** start Passage given **

Equitable methods for data collection and information visualization.
By Christina Singer
Designing equitable information and visualizations involves self-examination, attention to others, and intentionality throughout the design process. You are possibly a user of your product, but you are certainly not every user. No amount of empathizing with others will change anyone’s circumstance—learning from and designing with others can, though. Humans in decision-making positions must be reflexive and expand data collection and visualization mechanisms to improve the quality of datasets and achieve better experiences. This article shares three actionable strategies that can be used to activate qualitative data and build equitable visualizations and solutions [see Figure 1].
Positionality is a combination of factors in your life that shape your way of seeing the world and inform your unique position. Your positionality affects how you communicate, make decisions, and navigate life. To start, I will visually communicate my positionality [see Figure 2].
By mapping and reflecting on your positionality, you are able to better identify and articulate your own biases, privileges, and potential blind spots when trying to empathize with others. You have experienced life one way, which has given you your own way of seeing the world and approaching circumstances. Therefore, you can’t truly relate or empathize with the exact experience someone else has had.
Mapping or clustering your stakeholders’ positionalities can help you better understand their circumstances and where they have come from in life when they approach your product or service. It is important for teams to understand who the users are and what they need or know by gathering qualitative data before or with quantitative data, and then reflecting on the results of both data sets. The list below [see Figure 3] is composed of various factors to consider when forming user interviews or surveys to determine the intricate positionalities of your users, and in turn inform your visual and written communications to them.
The list below is a starting point, as individuals will likely come up with other factors to explain their unique positionalities related to your product or project. Note that many of the factors—which impact our lives from childhood and inform how we may inherently see and interact with the world—are out of our control. These factors inform how we make decisions, what knowledge we have access to, and how we respond to language and symbols used in written and visual communications.
Lesley-Ann Noel and Marcelo Paiva (2020, February) published a publicly-available online article “Learning to Recognize Exclusion,” from the Journal of Usability Studies, which includes a unique way to visualize and cluster positionality maps from a group of people into a “positionality radar chart” using a worksheet they designed to help teams determine equity gaps. The worksheet focuses on eleven categories, and is available to download from the references section of their paper, or by searching “positionality radar” in the Figma Community. This resource is a useful tool that can be used to visualize and identify equity gaps in a group of people, such as your team or your users. When you have gathered and visualized the data from your users or team, that is just the starting point for reflection and action.
When learning about others’ positionality, it is important to avoid a deficit mindset. In the book From Equity Talk to Equity Walk, Tia Brown McNair, et al. (2019) explore how deficit-mindedness can lead to cold, demeaning language being used to communicate in documents. Look at your positionality map and look at someone else’s. What are you assuming about them? If you naturally view a difference in a lived experience between you and them as negative, then you are assuming a deficit mindset. Learning more about your positionality and consciously unlearning that differences with others are negative are two good steps towards creating more equitable data collection and human-centered solutions.
Critique Your Process
What methods does your team use throughout your creative and research process, and how can those methods be biased or become more equitable? For example, personas are a common method used in design processes, and are typically informed by primary and secondary research. Your team may synthesize and simplify information about a group of users, and use that data to generate a persona that represents the goals, values, and frustrations of a larger group of users throughout the design process.

** end Passage given **
** start Dataset content **

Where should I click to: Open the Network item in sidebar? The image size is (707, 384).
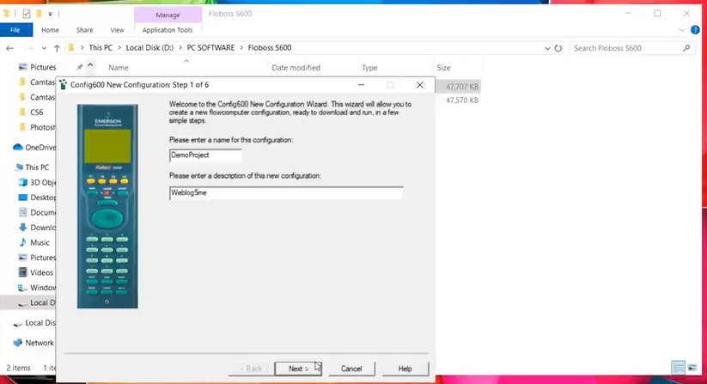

** end Dataset content **
** start Dataset content **

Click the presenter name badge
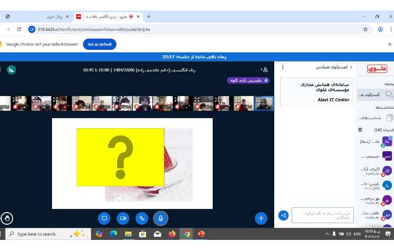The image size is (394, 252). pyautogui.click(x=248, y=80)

** end Dataset content **

→ Given exercise
Rewrite the part of the article on equitable data collection starting at "Positionality is a" and ending at "else has had.", replacing "blind spots" with "oversights".

→ Answer for this exercise
Positionality is a combination of factors in your life that shape your way of seeing the world and inform your unique position. Your positionality affects how you communicate, make decisions, and navigate life. To start, I will visually communicate my positionality [see Figure 2].
By mapping and reflecting on your positionality, you are able to better identify and articulate your own biases, privileges, and potential oversights when trying to empathize with others. You have experienced life one way, which has given you your own way of seeing the world and approaching circumstances. Therefore, you can’t truly relate or empathize with the exact experience someone else has had.